Dans le document Les économistes et la croissance verte (Page 35-41)

Le succès de la conférence climatique de Durban, en décembre dernier, est passé largement inaperçu. Or, il représente, depuis le demi-échec de Copenhague en 2009, un espoir de résolution du problème climatique mondial, en engageant tous les pays à une solution d’ici 2015. Cette solution se trouvera en fait sur le terrain, et tout particulièrement dans l’expérimentation et l’adoption de politiques énergétiques permettant de générer la transition nécessaire vers des économies à faible contenu en carbone, dans le respect des objectifs de croissance et de sécurité énergétique.

Trois piliers semblent essentiels à la réussite de cette transition : un renforcement des efforts de maîtrise de l’énergie, l’introduction d’un coût à payer pour les émissions de gaz à effet de serre et un soutien clairement affirmé aux technologies de production d’énergie sans CO2, dont la compétitivité est encore hors de portée.

Les expériences dans ces trois domaines sont abondantes ; il reste à les partager pour établir la confiance nécessaire en vue de l’adoption d’objectifs d’émissions ambitieux d’ici 2015.

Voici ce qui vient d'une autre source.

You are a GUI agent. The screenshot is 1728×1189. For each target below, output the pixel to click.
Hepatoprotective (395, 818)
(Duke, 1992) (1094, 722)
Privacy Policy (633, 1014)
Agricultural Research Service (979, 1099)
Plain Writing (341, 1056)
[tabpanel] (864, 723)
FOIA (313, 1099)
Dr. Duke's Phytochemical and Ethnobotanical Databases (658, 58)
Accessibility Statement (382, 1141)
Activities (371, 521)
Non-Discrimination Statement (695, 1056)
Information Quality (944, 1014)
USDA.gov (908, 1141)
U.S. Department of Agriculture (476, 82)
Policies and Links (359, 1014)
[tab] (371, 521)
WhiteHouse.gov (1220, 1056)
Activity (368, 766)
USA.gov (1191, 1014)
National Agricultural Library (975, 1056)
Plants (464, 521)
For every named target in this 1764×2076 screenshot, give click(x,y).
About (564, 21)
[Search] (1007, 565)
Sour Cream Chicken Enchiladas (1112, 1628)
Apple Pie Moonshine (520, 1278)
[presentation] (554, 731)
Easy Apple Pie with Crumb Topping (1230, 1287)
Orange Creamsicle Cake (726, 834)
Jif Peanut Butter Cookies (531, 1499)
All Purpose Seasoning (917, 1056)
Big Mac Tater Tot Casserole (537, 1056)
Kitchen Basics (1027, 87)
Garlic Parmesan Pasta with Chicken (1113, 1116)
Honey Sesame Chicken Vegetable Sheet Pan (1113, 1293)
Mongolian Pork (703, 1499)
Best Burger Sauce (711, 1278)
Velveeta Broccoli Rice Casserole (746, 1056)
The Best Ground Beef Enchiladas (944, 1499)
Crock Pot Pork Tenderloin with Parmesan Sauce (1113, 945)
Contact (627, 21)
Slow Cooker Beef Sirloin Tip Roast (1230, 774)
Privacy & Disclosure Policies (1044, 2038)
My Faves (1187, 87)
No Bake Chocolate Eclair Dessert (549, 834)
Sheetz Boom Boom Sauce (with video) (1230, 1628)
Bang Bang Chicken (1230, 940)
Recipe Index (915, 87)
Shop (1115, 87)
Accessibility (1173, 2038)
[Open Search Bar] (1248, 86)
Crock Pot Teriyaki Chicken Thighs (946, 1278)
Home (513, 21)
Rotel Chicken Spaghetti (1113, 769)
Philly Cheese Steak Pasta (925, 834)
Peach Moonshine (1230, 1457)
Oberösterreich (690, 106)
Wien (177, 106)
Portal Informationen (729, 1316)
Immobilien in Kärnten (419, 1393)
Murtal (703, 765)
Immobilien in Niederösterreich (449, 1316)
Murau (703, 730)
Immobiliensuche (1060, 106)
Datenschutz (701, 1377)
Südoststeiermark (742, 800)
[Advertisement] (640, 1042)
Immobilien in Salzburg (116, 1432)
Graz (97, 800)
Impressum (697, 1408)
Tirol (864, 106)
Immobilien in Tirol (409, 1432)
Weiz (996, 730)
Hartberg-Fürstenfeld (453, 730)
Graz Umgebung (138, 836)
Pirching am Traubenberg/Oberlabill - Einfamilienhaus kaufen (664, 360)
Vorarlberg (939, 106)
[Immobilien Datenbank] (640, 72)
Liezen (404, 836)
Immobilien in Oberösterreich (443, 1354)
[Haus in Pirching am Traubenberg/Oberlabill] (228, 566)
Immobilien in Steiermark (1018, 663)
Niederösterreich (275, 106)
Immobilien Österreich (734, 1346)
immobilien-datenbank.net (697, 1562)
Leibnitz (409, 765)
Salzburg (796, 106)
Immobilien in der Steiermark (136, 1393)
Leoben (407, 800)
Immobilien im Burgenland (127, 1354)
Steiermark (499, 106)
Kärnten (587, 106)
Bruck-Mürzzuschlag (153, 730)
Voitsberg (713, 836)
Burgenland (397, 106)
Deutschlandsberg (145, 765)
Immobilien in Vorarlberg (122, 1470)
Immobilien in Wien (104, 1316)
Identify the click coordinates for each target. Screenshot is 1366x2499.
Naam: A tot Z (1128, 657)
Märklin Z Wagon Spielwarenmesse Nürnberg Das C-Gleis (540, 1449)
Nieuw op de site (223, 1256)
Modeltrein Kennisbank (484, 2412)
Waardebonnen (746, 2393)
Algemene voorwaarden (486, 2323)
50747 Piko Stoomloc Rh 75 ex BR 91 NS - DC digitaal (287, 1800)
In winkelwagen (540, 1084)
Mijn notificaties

Durban : vers une solution au changement climatique ?

À quelques semaines de la réunion de la convention climat à Durban, l’Agence internationale de l’énergie tirait la sonnette d’alarme : les dernières projections du World Energy Outlook (AIE, 2011) montraient clairement le risque de verrouillage du système énergétique mondial dans un mode trop intensif en combustibles fossiles, trop émetteur de CO2. Sans une inflexion des modes de production et de consommation d’énergie, les équipements installés en 2017 satureraient la quantité de CO2 autorisée d’ici 2035 pour maintenir l’augmentation de la température globale en dessous de 2 °C. Tout nouvel investissement après 2017 qui ne serait pas totalement sans émissions de CO2 nous éloignerait de cet objectif, entériné par les pays signataires de la convention climat. Il était donc essentiel que la conférence de Durban réaffirme la place de la lutte contre le changement climatique dans l’agenda

Richard Baron

est Chef de l’unité changement climatique à l’Agence internationale de l’énergie (organisation de coopération et de développement économiques), et membre du Conseil économique pour le développement durable (CEDD).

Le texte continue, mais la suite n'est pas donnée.